June 7, 2021
What is frozen shoulder?
Frozen shoulder is a shoulder pain condition where there is significant loss of motion of the shoulder joint accompanied by stiffness. The shoulder joint is surrounded by the strong capsule and the main problem in this condition is believed to be the tightening of this capsule. The resulting pain is generally deep seated and poorly localised. It may be constant or present only at night when lying on the affected side. All movements of the joint are affected, especially the ones involving reaching straight up and rotation of joint such as while reaching behind the back.
Frozen shoulder is seen more commonly in women, especially between the ages of 40-60 years. Non-dominant side is more commonly involved, although in 20% to 30% of individuals both sides may be affected. Diabetics have five times more chances of developing this condition and about 30% of people with frozen shoulder have diabetes. Patients with overactive or underactive thyroid or those with shoulder immobilisation (such as after a fracture or stroke) are also at higher risk for developing frozen shoulder.
What is capsular hydrodistention?
Hydrodistention or dilatation or hydrodilatation is a non-surgical procedure aimed at stretching of the tight shoulder joint capsule. This is achieved by injecting saline or a mixture of saline, steroids and local anaesthetics under ultrasound or x-ray guidance. Ultrasound guidance is preferred as it is quicker, can be performed in the OPD and does not involve any radiation exposure.
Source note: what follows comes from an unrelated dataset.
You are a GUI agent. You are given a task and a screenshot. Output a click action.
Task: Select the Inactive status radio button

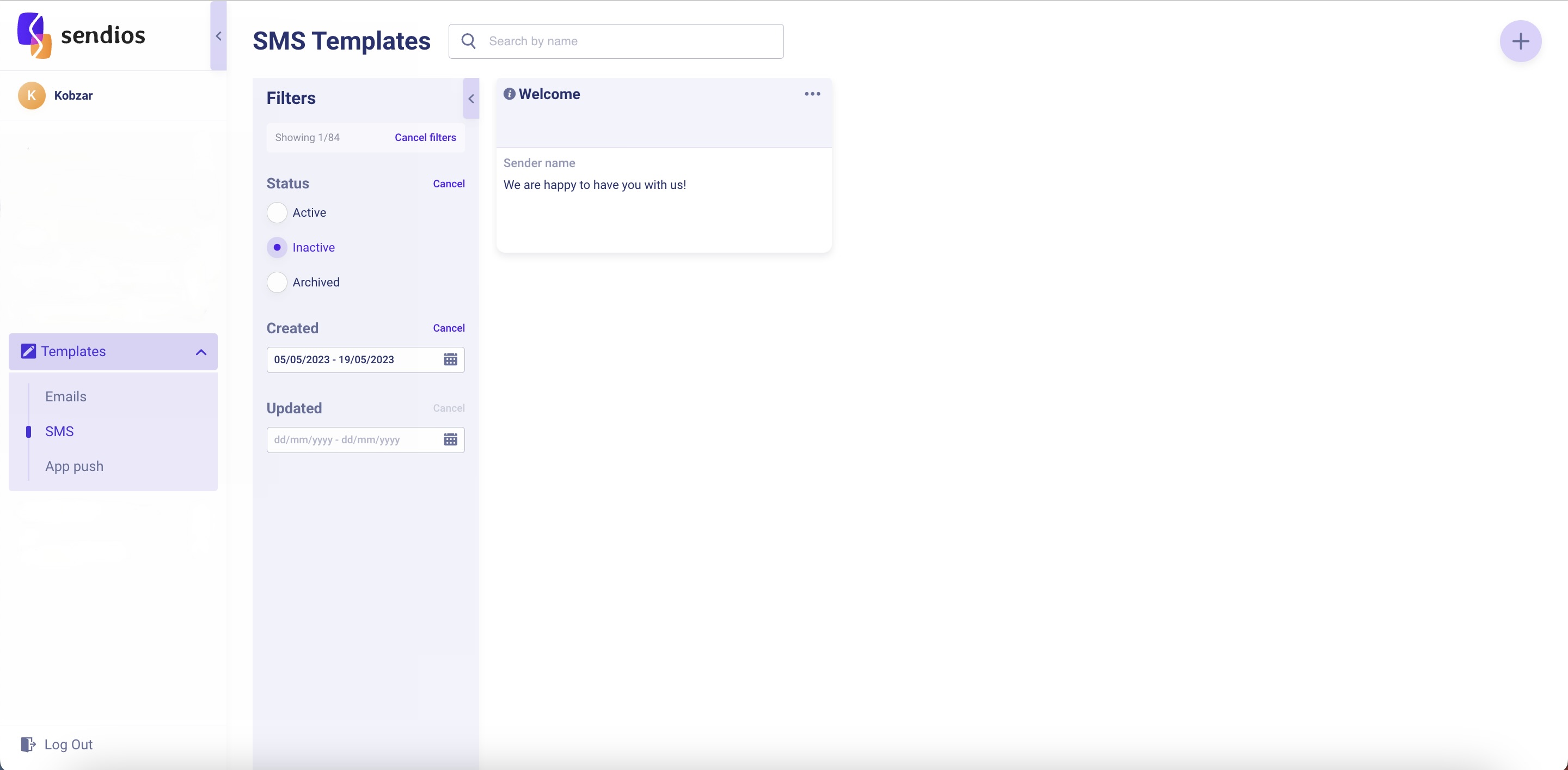coord(277,247)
This procedure is an alternative to a surgical procedure – manipulation under anaesthesia (MUA), with some studies indicating better results with hydrodistention.
How is capsular hydrodistention performed?
I perform this procedure under ultrasound guidance in a sitting or lying position. The injection area is cleaned with antiseptic solutions. Ultrasound scan is performed to identify the shoulder joint, its capsule and plan the best pathway into the joint. Local anaesthetic is used to numb the injection site. A fine needle is introduced onto the surface of the shoulder joint under ultrasound guidance. A solution containing saline, local anaesthetic and steroid is then injected below the capsule. As the injection mixture is given, the capsule can be seen lifting off the joint. Once the injection is complete the needle is removed and a small dressing is placed over the injection site. The procedure takes about 20- 30 minutes to complete.
How does capsular hydrodistention work?
Hydrodistension is thought to have a mechanical effect of opening up the joint and releasing sticky adhesions within the joint, although the exact mechanism of action is debated. With stretching, the pressure inside the joint is reduced and the shoulder volume is increased. These effects can help in reducing pain, stiffness and improving the range of motion.
There is research evidence supporting better outcomes with the combination of hydrodilatation with steroids and physiotherapy, compared to either of the modalities when used alone. Hydrodistension results are comparable or better to the surgical procedure manipulation-under-anaesthesia (MUA), although the risks are less. Diabetic patients with frozen shoulder have inferior outcomes and in these hydrodilatation is likely to be more beneficial. In case of incomplete recovery these patients can be considered for repeat injections.
The option of steroid injections directly into the joint is preferred over the oral steroid as they are associated with fewer side effects. Some studies have found that oral steroids are as much as 5 times more likely to give the typical steroid side effects one hears of, compared to the one-off joint injection. Also, the lack of long-term benefits makes oral steroids a less attractive option in this condition.